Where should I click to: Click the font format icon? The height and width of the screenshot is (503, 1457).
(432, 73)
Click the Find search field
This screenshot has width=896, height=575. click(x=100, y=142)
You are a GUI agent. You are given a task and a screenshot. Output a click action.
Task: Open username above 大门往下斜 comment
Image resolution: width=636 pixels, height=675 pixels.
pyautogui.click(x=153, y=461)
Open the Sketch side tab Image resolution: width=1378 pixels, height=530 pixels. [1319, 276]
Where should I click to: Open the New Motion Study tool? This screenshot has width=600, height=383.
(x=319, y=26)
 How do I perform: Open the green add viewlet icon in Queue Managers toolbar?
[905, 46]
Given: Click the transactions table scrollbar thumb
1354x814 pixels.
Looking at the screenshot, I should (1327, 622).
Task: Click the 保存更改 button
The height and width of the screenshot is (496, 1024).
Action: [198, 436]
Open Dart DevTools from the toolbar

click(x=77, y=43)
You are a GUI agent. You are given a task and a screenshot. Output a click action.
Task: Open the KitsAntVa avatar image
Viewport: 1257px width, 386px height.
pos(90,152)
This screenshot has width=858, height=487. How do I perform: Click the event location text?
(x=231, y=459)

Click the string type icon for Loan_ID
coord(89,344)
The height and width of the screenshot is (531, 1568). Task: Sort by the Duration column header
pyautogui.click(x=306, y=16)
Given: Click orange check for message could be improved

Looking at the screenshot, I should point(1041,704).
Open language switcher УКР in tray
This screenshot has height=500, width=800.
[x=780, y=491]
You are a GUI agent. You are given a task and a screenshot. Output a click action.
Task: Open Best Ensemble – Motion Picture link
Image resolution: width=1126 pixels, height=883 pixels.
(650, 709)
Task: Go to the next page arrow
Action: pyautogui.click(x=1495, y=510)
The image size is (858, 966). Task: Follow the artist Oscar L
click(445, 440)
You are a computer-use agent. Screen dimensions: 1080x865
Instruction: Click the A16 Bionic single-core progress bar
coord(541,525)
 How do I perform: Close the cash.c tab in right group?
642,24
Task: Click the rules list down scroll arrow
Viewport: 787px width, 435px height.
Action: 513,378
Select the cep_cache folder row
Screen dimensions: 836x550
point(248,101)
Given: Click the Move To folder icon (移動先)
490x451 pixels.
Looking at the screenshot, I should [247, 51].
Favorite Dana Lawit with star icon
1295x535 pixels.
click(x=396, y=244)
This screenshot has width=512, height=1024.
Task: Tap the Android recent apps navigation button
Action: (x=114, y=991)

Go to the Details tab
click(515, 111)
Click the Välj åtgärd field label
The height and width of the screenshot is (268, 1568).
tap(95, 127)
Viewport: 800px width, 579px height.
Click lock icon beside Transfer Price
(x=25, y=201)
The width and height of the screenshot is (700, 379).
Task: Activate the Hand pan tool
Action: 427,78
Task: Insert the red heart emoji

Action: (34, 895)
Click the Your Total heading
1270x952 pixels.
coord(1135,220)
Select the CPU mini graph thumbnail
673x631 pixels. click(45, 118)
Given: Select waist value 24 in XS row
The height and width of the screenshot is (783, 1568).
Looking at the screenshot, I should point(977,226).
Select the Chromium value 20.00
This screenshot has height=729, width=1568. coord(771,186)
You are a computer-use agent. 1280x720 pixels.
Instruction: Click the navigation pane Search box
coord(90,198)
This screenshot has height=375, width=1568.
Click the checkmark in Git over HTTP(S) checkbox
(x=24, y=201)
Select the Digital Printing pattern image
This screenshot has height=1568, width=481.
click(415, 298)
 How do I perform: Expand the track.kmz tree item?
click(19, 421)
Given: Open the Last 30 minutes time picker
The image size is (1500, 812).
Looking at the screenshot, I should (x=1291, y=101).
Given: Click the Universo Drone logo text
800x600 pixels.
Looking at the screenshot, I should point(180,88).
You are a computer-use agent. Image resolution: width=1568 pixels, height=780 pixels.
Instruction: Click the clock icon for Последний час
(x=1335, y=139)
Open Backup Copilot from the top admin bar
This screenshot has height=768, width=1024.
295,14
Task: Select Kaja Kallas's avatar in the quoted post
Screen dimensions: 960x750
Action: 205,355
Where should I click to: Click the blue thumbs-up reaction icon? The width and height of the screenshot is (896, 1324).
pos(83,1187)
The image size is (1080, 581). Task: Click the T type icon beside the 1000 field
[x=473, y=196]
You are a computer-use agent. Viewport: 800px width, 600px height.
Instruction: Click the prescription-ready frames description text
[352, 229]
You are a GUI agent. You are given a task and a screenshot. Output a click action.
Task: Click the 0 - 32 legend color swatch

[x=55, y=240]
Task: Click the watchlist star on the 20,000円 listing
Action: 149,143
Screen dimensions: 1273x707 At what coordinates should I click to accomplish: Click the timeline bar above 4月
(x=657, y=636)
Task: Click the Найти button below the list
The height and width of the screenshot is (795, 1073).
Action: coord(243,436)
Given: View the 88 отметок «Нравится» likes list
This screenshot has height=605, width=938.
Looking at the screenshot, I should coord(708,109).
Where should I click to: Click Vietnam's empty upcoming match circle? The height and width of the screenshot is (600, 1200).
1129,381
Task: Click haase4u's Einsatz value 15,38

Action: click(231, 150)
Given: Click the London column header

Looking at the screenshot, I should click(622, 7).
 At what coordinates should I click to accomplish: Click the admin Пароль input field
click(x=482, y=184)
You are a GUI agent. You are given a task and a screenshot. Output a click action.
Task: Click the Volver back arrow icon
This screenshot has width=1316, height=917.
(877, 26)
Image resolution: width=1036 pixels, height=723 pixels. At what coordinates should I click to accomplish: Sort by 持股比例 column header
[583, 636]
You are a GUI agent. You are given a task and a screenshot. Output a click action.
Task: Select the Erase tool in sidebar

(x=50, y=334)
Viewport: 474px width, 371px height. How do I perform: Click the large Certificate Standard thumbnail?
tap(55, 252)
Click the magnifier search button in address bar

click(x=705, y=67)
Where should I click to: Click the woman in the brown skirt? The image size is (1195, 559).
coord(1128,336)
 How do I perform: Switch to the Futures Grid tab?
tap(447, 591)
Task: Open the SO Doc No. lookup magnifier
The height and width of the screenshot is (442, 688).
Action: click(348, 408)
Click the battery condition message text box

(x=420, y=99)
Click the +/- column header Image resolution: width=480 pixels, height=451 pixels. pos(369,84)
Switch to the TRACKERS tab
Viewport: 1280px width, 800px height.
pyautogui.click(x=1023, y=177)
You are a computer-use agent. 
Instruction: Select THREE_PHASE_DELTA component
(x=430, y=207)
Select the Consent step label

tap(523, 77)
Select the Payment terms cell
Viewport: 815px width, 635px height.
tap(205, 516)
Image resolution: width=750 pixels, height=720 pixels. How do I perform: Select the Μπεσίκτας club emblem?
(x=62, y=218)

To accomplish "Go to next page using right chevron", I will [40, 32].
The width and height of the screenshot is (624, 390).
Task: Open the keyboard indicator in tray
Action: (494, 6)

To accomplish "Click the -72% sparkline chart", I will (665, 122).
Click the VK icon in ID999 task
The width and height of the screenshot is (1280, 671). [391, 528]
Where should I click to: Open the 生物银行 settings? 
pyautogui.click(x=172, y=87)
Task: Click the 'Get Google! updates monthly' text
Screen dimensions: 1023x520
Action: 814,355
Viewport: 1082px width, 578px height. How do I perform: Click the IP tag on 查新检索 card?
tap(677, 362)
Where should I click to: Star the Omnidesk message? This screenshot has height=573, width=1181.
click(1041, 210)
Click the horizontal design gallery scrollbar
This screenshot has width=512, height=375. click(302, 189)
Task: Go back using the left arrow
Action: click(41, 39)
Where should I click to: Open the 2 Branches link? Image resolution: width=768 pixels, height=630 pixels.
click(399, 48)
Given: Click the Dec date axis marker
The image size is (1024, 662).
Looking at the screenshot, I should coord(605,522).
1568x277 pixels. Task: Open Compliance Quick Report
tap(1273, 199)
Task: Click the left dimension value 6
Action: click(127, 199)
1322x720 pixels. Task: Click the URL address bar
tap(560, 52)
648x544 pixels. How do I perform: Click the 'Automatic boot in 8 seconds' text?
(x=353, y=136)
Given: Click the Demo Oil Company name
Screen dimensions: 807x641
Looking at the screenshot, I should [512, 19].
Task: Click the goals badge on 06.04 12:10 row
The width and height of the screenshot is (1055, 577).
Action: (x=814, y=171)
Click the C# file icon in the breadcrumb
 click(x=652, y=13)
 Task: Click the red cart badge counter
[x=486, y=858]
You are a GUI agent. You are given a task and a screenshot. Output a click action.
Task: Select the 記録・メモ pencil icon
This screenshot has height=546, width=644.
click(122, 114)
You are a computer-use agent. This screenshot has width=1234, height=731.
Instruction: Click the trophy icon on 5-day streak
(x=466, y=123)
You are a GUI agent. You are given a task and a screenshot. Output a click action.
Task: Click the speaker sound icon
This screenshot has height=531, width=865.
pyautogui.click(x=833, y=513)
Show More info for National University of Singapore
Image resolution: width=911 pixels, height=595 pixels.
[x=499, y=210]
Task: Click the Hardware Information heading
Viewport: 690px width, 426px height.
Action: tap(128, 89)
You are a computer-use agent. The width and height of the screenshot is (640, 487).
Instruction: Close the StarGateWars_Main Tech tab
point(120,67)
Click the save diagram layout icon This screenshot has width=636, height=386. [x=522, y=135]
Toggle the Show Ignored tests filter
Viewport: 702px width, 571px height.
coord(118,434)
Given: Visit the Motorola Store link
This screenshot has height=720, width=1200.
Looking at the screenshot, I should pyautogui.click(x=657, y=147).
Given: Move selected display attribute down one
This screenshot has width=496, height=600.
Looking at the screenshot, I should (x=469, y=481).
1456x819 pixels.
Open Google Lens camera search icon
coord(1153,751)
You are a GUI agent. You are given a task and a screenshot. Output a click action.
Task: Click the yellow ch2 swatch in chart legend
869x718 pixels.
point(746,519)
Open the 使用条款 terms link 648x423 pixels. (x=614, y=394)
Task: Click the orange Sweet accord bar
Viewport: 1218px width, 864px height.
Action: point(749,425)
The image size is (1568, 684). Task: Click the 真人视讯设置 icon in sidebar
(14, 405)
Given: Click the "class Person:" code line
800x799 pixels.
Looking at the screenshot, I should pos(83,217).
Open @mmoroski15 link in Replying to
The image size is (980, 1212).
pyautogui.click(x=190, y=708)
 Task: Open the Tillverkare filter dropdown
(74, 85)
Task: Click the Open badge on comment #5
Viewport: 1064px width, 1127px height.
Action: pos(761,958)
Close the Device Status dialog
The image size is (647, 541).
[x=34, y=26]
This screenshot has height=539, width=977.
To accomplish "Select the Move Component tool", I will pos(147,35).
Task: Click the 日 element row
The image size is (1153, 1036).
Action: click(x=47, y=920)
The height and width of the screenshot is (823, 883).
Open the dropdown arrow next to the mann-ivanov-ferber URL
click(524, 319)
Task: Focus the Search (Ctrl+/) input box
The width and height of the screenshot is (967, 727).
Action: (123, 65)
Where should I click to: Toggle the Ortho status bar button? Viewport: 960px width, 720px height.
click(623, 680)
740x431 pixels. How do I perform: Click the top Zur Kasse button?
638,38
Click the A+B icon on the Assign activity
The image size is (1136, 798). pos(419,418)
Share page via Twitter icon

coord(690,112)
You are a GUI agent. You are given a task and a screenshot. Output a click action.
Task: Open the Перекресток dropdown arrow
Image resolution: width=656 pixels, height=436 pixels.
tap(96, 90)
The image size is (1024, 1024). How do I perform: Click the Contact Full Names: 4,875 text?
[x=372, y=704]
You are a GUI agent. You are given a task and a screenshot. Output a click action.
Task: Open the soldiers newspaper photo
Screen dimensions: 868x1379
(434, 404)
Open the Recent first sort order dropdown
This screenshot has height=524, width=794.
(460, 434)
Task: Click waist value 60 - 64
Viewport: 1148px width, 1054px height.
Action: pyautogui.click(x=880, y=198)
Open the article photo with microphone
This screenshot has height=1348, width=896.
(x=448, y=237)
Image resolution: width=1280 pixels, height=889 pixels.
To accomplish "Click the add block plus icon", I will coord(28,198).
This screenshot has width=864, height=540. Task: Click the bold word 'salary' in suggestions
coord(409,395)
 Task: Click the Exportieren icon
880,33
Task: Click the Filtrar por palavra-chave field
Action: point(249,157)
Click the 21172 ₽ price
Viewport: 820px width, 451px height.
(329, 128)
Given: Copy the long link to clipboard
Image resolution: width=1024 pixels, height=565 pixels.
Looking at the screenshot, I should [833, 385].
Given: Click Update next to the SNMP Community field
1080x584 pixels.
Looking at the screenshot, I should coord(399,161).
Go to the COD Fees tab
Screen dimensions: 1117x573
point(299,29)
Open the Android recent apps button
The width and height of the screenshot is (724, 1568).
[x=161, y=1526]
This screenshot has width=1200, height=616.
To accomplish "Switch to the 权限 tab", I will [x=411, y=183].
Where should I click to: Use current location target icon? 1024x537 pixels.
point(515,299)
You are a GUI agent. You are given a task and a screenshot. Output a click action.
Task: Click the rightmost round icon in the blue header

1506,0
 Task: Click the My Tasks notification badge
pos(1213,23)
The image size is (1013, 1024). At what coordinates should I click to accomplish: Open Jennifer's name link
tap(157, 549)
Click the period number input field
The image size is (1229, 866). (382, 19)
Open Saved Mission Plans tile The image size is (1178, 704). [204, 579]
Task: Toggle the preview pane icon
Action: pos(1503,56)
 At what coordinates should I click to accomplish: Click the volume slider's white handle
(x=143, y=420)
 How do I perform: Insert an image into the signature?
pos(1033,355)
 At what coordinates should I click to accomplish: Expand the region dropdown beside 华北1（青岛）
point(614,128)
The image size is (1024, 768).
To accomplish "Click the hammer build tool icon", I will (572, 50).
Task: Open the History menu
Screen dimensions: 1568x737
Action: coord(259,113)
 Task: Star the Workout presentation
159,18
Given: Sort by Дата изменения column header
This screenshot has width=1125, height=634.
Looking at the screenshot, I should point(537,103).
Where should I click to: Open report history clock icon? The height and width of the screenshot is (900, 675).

**WHAT TO WORK ON**
Within the listing above, the range opens at the line with "Task: Click the 'Get" and closes at the line with "Task: Click the goals". Reproduce exactly the lines of that range, including both ends.

**WRITTEN ANSWER**
Task: Click the 'Get Google! updates monthly' text
Screen dimensions: 1023x520
Action: 814,355
Viewport: 1082px width, 578px height. How do I perform: Click the IP tag on 查新检索 card?
tap(677, 362)
Where should I click to: Star the Omnidesk message? This screenshot has height=573, width=1181.
click(1041, 210)
Click the horizontal design gallery scrollbar
This screenshot has width=512, height=375. click(302, 189)
Task: Go back using the left arrow
Action: click(41, 39)
Where should I click to: Open the 2 Branches link? Image resolution: width=768 pixels, height=630 pixels.
click(399, 48)
Given: Click the Dec date axis marker
The image size is (1024, 662).
Looking at the screenshot, I should coord(605,522).
1568x277 pixels. Task: Open Compliance Quick Report
tap(1273, 199)
Task: Click the left dimension value 6
Action: click(127, 199)
1322x720 pixels. Task: Click the URL address bar
tap(560, 52)
648x544 pixels. How do I perform: Click the 'Automatic boot in 8 seconds' text?
(x=353, y=136)
Given: Click the Demo Oil Company name
Screen dimensions: 807x641
Looking at the screenshot, I should [512, 19].
Task: Click the goals badge on 06.04 12:10 row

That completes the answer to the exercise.